- _Task statement_
Rewrite the material starting at the line containing "Where should I" and ending at the line containing "pyautogui.click(x=62, y=73)", changing "Orbit camera tool" to "Orbit view tool" and leaving everything else as it is.

- _Material shown_
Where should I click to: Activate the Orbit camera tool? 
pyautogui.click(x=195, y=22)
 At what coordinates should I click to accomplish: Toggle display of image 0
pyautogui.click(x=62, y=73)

--

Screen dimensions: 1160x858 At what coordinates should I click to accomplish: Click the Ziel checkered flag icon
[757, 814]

- _Solution for this problem_
Where should I click to: Activate the Orbit view tool? 
pyautogui.click(x=195, y=22)
 At what coordinates should I click to accomplish: Toggle display of image 0
pyautogui.click(x=62, y=73)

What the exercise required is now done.